Happen to have any pics with the Barton strap? I've been enjoying the added dressy vibe of the cordovan myself.


----------



## ATXWatch (Sep 1, 2015)

rob9765 said:


> Happen to have any pics with the Barton strap? I've been enjoying the added dressy vibe of the cordovan myself.


Don't have any handy, but I'll take a few pics and post them here shortly.


----------



## ATXWatch (Sep 1, 2015)

rob9765 said:


> Happen to have any pics with the Barton strap?
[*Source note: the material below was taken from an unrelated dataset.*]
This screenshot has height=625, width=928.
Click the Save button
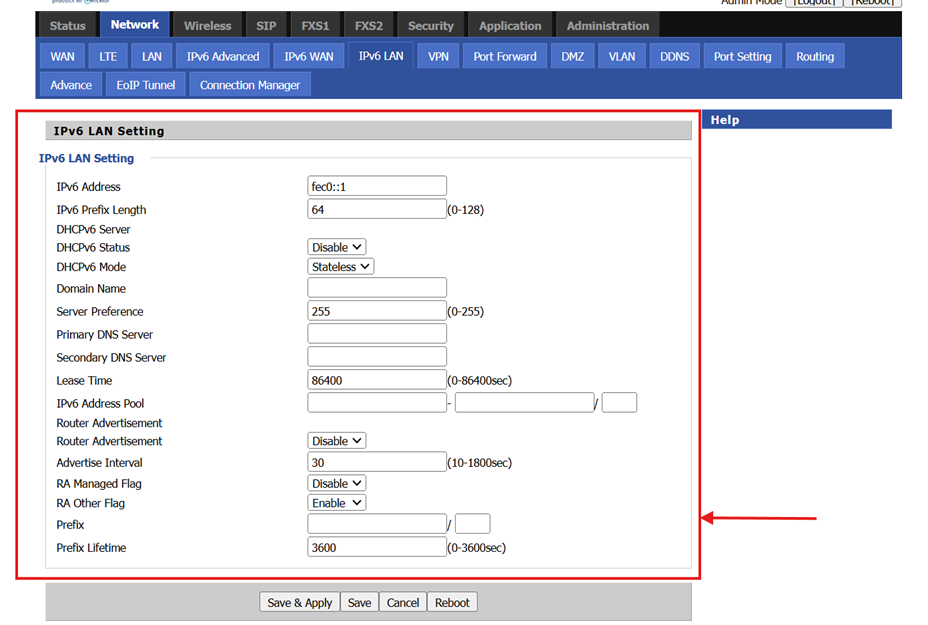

I've been enjoying the added dressy vibe of the cordovan myself.


Here the Marine on Tan Canvas.









Sent from my SM-G960U using Tapatalk


----------



## ATXWatch (Sep 1, 2015)

And here Flieger Baumuster B on dark grey canvas.









Sent from my SM-G960U using Tapatalk


----------



## fracture. (Aug 11, 2018)

rob9765 said:


> ATXWatch said:
> 
> 
> > I know I am late to this party, but I just bought two Canvas Straps from Barton Watchbands (dark grey and khaki) and put them on both my Flieger B and my Marine and I cannot emphasize how much I am enjoying these straps. I never liked the straps that came with the watch originally, so I initially replaced them with Horween shell cordovan. That didn't work for me either though because it made the watches too dressy, not to mention uncomfortable to wear in the Texas summer heat.
> ...


This actually looks great. I'm thinking about getting the black leather "handstitched" one from Stowa and a clasp. Anyone has any experience with these?


----------



## rob9765 (Dec 28, 2013)

fracture. said:


> This actually looks great. I'm thinking about getting the black leather "handstitched" one from Stowa and a clasp. Anyone has any experience with these?


No experience with the hand stitched leather, but I used the clasp for years. I liked the security of the clasp versus the standard buckle when putting the watch on, as I have dropped a watch on a tile floor fumbling with the buckle. However, the clasp is not as comfortable as a buckle, but I got used to it and it was worth it to me.


----------



## danyizoli (Oct 10, 2019)

Dankoh69 said:


> Brown leather NATO?
> View attachment 13466353


Looks great. Thanks!


----------